De wijn uit de perskuipen heb Ik doen ophouden,
men zal geen druiven treden onder vreugderoep,
de vreugderoep zal geen vreugderoep zijn.

34 Vanwege het geschreeuw van Hesbon, te horen tot aan Eleale, tot aan Jahaz, laten zij hun stem klinken, van Zoar tot aan Horonaïm, Eglath Selisia. Want zelfs de wateren van Nimrim worden tot woestenijen.

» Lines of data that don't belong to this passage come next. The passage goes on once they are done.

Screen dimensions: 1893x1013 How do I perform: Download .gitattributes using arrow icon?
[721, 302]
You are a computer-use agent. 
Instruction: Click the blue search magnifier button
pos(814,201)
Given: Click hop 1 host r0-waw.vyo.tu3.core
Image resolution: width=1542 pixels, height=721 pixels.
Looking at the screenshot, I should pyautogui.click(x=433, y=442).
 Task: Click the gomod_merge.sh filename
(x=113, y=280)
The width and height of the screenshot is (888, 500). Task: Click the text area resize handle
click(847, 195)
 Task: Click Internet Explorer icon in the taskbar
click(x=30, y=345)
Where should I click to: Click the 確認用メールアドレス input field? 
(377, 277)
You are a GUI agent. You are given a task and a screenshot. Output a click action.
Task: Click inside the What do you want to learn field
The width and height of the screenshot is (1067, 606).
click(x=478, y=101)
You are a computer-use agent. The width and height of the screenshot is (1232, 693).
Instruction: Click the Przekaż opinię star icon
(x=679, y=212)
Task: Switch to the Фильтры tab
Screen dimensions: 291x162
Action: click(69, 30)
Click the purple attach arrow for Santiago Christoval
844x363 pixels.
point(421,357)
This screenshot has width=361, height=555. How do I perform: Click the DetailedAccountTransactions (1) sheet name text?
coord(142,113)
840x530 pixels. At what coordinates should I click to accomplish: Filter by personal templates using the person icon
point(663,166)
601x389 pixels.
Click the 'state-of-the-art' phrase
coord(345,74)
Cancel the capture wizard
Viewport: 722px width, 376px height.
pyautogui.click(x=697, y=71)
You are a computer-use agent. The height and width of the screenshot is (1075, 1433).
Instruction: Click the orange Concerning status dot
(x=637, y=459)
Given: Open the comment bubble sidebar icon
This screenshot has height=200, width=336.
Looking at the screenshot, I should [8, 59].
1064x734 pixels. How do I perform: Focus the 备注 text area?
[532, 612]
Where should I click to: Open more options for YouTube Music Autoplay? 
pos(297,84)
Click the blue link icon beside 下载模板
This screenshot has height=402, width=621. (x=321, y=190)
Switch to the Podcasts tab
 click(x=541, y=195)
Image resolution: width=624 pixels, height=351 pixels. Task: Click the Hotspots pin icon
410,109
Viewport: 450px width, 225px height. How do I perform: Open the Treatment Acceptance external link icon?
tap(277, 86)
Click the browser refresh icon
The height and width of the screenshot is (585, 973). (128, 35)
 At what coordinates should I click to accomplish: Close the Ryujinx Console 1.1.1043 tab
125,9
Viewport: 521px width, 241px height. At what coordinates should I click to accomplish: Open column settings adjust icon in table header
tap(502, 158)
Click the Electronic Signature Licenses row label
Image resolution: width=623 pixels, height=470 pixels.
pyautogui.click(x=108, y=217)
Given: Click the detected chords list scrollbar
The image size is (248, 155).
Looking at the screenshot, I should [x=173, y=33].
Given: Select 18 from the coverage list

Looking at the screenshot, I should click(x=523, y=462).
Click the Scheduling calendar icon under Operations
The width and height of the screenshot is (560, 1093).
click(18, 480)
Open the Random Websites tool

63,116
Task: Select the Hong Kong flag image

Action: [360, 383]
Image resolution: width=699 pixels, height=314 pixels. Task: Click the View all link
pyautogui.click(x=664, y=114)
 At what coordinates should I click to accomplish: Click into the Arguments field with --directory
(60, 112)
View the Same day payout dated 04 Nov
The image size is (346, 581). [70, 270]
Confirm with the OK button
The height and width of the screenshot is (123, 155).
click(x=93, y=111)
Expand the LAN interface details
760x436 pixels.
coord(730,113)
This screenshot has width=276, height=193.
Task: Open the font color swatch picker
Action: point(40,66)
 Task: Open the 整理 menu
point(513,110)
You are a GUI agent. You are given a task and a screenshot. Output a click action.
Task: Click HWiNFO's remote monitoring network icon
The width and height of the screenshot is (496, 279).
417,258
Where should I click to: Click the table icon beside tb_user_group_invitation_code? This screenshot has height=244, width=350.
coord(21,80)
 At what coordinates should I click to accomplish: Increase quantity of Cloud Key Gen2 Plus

35 Ik zal in Moab doen ophouden, spreekt de HEERE,
wie offert op de hoogte
en wie reukoffers brengt aan zijn goden.
36 Daarom klaagt mijn hart om Moab als de fluiten,
ja, klaagt mijn hart om de mannen van Kir-Heres als de fluiten,
omdat de overvloed die het verwierf, verloren is.
37 Want elk hoofd is kaalgeschoren ,
elke baard is afgesneden,
op alle handen zijn insnijdingen,
om de heupen is een rouwgewaad.
38 Op alle daken van Moab, op alle pleinen,
overal is rouwklacht,
want Ik heb Moab stukgebroken
als een pot waaraan niemand waarde hecht,
spreekt de HEERE.

39 Hoe is het ontsteld! Zij weeklagen:
Hoe heeft Moab zich met schaamte afgewend!
Moab is belachelijk geworden en tot een verschrikking
voor allen die er omheen wonen .

40 Want zo zegt de HEERE:
Zie, hij zal als een arend aan komen zweven
en zijn vleugels over Moab uitspreiden.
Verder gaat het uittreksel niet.